Material provided:
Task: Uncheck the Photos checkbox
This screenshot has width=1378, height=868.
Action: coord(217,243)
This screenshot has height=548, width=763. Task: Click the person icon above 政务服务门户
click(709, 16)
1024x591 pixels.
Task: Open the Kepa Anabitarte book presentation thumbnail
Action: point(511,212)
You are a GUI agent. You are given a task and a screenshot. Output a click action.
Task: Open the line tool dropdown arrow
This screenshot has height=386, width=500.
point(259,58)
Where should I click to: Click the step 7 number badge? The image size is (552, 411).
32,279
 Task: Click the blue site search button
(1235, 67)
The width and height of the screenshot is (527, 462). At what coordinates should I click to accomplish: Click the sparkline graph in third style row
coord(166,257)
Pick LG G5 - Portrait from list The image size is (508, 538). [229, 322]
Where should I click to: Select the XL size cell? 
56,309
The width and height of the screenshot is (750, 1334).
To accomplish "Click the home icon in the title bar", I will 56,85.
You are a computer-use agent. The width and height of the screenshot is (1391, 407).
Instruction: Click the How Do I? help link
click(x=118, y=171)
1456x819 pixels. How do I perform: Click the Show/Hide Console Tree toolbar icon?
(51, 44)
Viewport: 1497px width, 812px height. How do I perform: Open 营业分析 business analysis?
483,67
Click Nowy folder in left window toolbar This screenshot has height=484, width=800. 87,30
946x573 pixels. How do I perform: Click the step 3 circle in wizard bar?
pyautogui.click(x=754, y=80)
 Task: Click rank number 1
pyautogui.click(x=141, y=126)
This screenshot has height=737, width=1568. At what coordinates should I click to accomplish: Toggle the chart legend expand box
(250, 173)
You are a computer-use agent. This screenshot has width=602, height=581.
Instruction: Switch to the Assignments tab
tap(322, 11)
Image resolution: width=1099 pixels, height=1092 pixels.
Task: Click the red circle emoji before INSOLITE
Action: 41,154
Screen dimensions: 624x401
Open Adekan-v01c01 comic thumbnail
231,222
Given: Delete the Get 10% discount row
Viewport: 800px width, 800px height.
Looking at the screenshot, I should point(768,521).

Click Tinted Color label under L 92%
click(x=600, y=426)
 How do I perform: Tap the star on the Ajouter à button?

Written instruction: Can you transcribe the part of the material that opens with the line containing "You are a GUI" and closes with the line containing "coord(166,257)", repeating each line exactly?

In response:
You are a GUI agent. You are given a task and a screenshot. Output a click action.
Task: Open the line tool dropdown arrow
This screenshot has height=386, width=500.
point(259,58)
Where should I click to: Click the step 7 number badge? The image size is (552, 411).
32,279
 Task: Click the blue site search button
(1235, 67)
The width and height of the screenshot is (527, 462). At what coordinates should I click to accomplish: Click the sparkline graph in third style row
coord(166,257)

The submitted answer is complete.